EXERCISE DIRECTIONS: The response should be the lines of the data, starting at the first and ending at the one that contains "Given: Share the page on Twitter", copied without change.

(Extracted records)
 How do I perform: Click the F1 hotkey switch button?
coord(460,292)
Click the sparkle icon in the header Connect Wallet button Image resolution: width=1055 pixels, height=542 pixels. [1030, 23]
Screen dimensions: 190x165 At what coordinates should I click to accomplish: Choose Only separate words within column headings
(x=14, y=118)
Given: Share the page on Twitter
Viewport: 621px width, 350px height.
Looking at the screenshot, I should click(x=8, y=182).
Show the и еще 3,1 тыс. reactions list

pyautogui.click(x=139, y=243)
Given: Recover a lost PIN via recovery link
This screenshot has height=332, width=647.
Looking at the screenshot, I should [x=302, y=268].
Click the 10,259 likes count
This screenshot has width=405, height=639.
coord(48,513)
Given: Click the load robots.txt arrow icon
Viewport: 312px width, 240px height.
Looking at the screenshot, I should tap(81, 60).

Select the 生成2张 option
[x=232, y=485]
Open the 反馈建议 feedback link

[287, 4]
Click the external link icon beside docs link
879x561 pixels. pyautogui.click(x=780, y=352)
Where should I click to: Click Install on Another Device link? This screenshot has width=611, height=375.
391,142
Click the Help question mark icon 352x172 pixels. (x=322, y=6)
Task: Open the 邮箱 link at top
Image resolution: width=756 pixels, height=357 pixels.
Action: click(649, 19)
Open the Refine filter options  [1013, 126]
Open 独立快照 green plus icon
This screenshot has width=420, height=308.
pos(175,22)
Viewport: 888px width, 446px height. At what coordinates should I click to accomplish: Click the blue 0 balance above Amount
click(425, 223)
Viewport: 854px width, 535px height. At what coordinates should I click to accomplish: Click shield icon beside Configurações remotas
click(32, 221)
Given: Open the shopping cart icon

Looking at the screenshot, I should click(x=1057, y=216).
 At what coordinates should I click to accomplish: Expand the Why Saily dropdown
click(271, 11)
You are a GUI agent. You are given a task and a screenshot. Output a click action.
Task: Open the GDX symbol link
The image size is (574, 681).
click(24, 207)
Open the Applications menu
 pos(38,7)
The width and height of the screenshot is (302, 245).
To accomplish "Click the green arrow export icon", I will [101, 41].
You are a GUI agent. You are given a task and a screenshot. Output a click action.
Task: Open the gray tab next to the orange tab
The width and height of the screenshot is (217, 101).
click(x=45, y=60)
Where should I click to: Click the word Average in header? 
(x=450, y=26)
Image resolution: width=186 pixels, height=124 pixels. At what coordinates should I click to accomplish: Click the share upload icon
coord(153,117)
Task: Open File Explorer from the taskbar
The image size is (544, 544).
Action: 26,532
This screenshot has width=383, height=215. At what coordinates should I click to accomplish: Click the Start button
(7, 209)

SOLVED PROBLEM:
 How do I perform: Click the F1 hotkey switch button?
coord(460,292)
Click the sparkle icon in the header Connect Wallet button Image resolution: width=1055 pixels, height=542 pixels. [1030, 23]
Screen dimensions: 190x165 At what coordinates should I click to accomplish: Choose Only separate words within column headings
(x=14, y=118)
Given: Share the page on Twitter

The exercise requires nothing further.